Thursday, March 21, 2024

Early technique switch following failed passes during mechanical thrombectomy for ischemic stroke: should the approach change and when?

You do realize by not measuring the only goal in stroke; 100% recovery, you'll never get there? Survivors don't give a flying fuck about reperfusion, that's only the first step to 100% recovery!

 You're not even measuring 100% recovery! I'd fire all of you!
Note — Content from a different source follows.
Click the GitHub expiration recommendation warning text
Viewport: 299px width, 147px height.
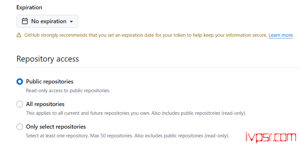(x=145, y=35)
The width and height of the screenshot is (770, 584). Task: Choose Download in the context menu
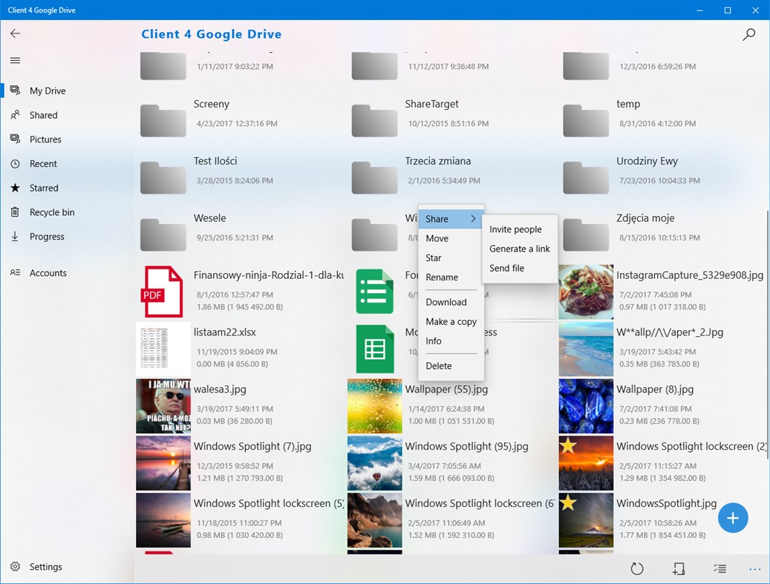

“What's measured, improves.” So said management legend and author Peter F. Drucker 

 Early technique switch following failed passes during mechanical thrombectomy for ischemic stroke: should the approach change and when?

  1. Pedro N Martins1,2,
  2. Raul G Nogueira1,2,3,
  3. Mohamed A Tarek1,2,
  4. Jaydevsinh N Dolia1,2,
  5. Sunil A Sheth4,
  6. Santiago Ortega-Gutierrez5,
  7. Sergio Salazar-Marioni4,
  8. Ananya Iyyangar4,
  9. Milagros Galecio-Castillo5,
  10. Aaron Rodriguez-Calienes5,6,
  11. Aqueel Pabaney1,2,
  12. Jonathan A Grossberg1,2,
  13. Diogo C Haussen1,2
  1. Correspondence to Dr Diogo C Haussen, Department of Neurology and Radiology, Emory University School of Medicine, Atlanta, GA 30303, USA; diogo.haussen@emory.edu

Abstract

Background Fast and complete reperfusion in endovascular therapy (EVT) for ischemic stroke leads to superior clinical outcomes(Superior is 100% recovery!). The effect of changing the technical approach following initially unsuccessful passes remains undetermined.

Objective To evaluate the association between early changes to the EVT approach and reperfusion.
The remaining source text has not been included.